- The Washington Times - Thursday, April 11, 2002

SEATTLE (AP) Microsoft Corp. released a patch yesterday to fix 10 newly discovered security flaws in its Web server software, the most serious of which could let a hacker take over someone else's server.
The flaws affect the last three versions of Microsoft's Internet Information Server and Internet Information Services software, which are run on millions of computers worldwide. Weaknesses in the same Microsoft software allowed the Code Red and Nimda worms to spread across the Internet last year.
The most recent flaws, discovered by Microsoft and several security experts, generally will not affect home computers.
The most serious vulnerability would allow a hacker to shut down, deface or plant malicious programs on a company's Web site. It was discovered by an engineer at EEye Digital Security.
Security guru Marc Maiffret, who calls himself EEye's chief hacking officer, said more weaknesses have been discovered in Microsoft's IIS Web server software than in the software of some of its competitors, which could "make it a little bit scarier running IIS."
But he said that most companies including EEye, which uses IIS think the software's rich feature offerings outweigh the risk, as long as companies have a strong security product protecting the Microsoft software.
The latest flaws were discovered as Microsoft undergoes an intensive companywide campaign to stamp out security problems, an effort ordered by its chairman and chief software architect, Bill Gates.

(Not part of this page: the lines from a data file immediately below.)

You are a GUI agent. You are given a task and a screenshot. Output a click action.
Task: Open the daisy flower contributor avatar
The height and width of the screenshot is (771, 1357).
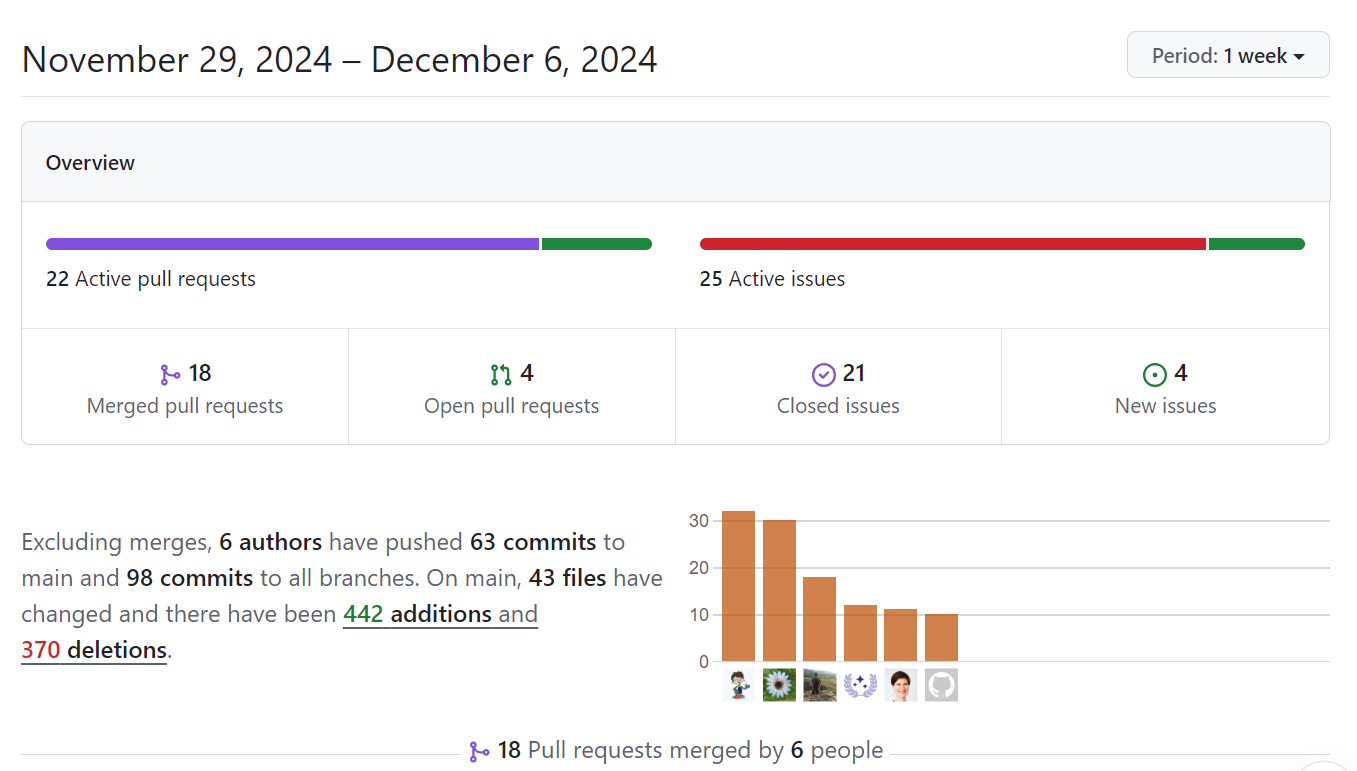point(779,685)
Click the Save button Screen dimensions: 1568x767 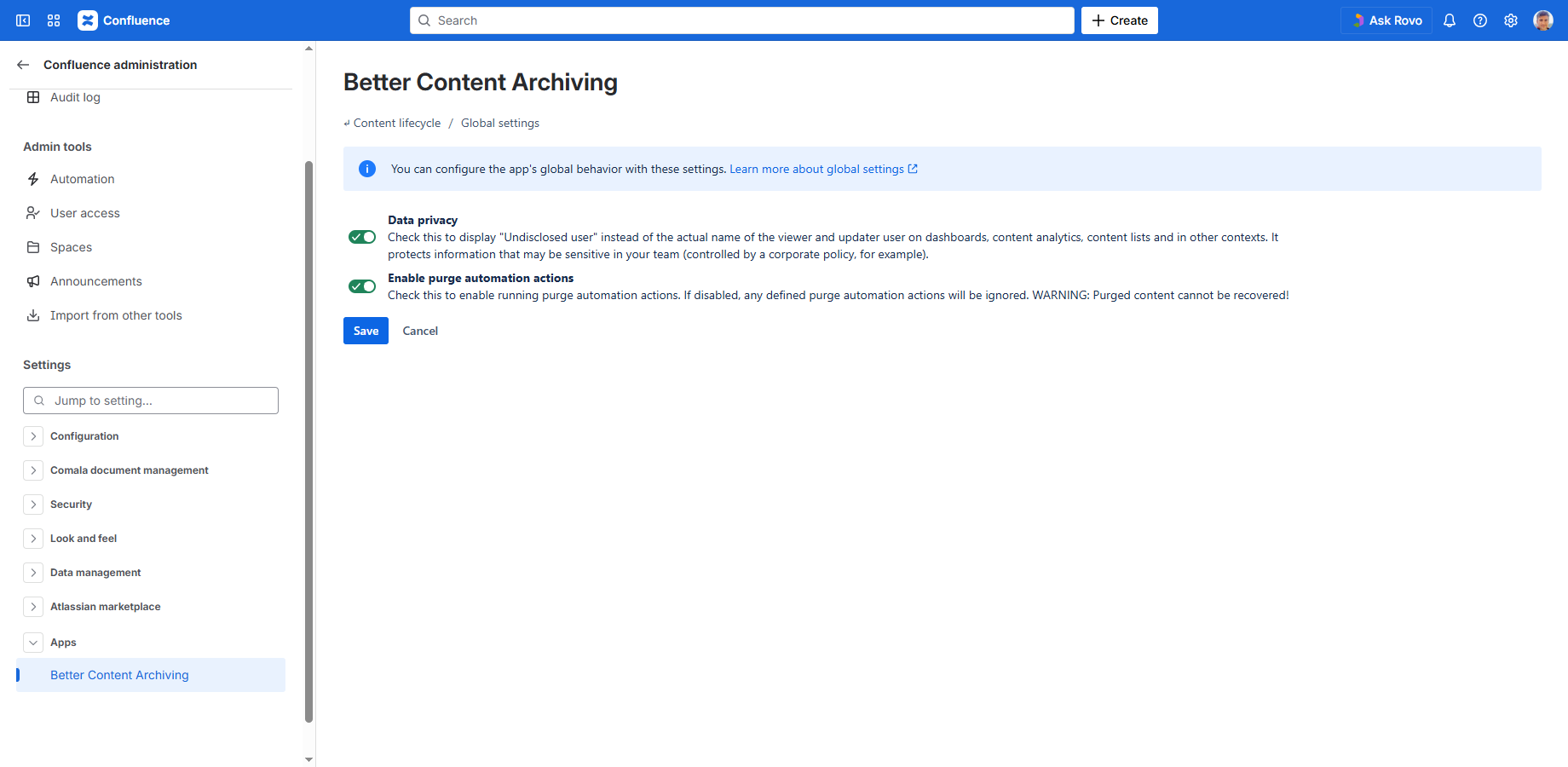click(366, 331)
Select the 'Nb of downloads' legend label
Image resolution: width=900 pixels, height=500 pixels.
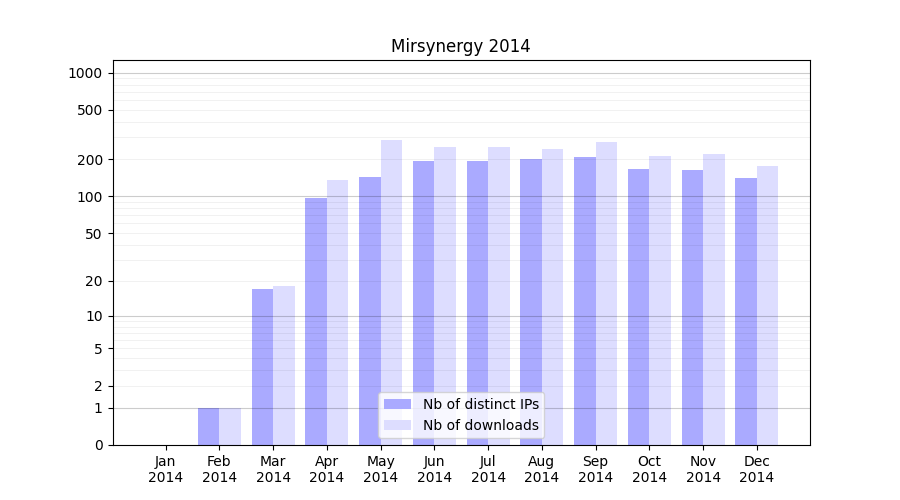480,425
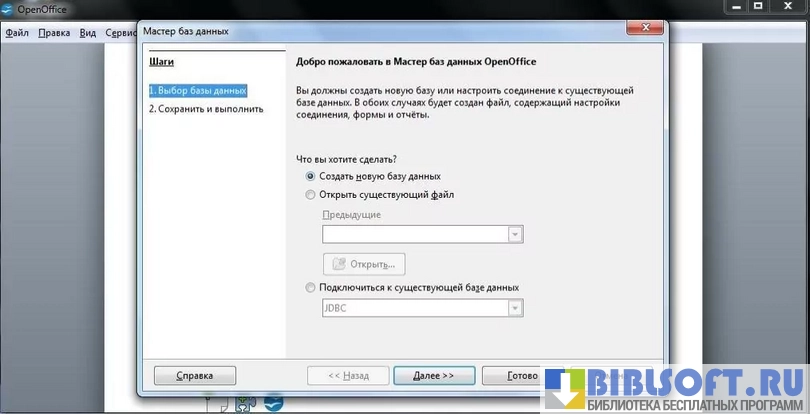Open the Вид menu
Screen dimensions: 810x414
88,32
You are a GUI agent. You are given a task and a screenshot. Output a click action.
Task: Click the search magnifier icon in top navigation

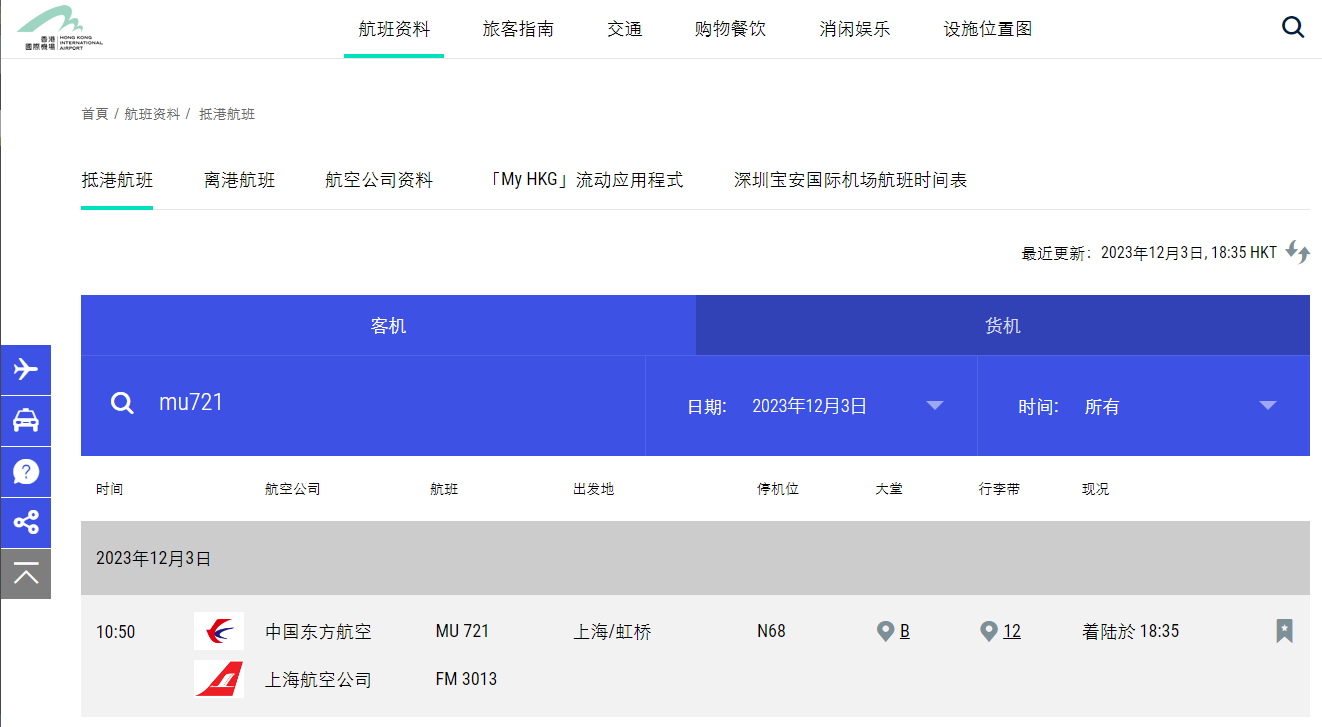[x=1293, y=28]
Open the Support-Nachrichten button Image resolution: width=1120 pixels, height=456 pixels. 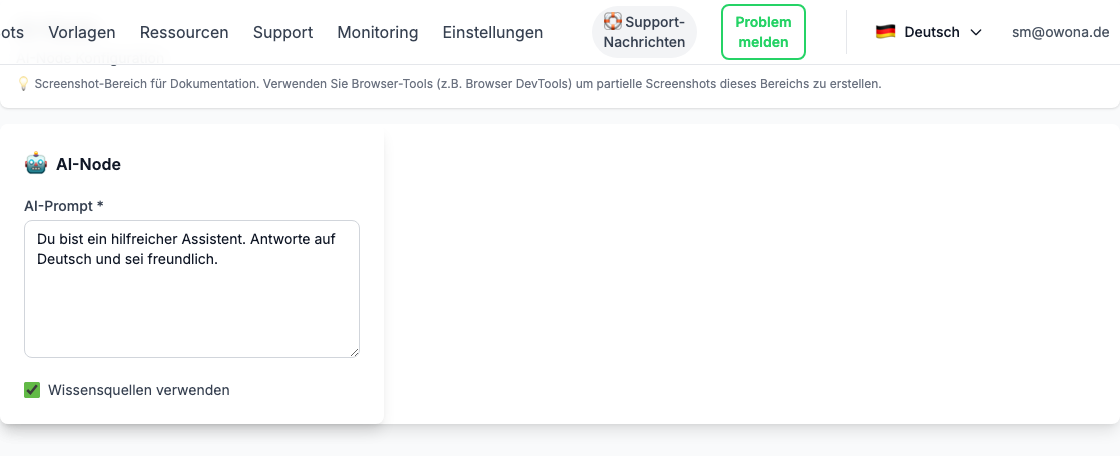[645, 32]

Mr. Gates' plan, called "Trustworthy Computing," followed a series of embarrassing security flaws, including a critical problem that surfaced soon after the company released its latest version of Windows, called Windows XP. Microsoft released a patch in December to fix the flaw, which could allow hackers to steal or destroy a victim's data files without the user doing anything more than connecting to the Internet.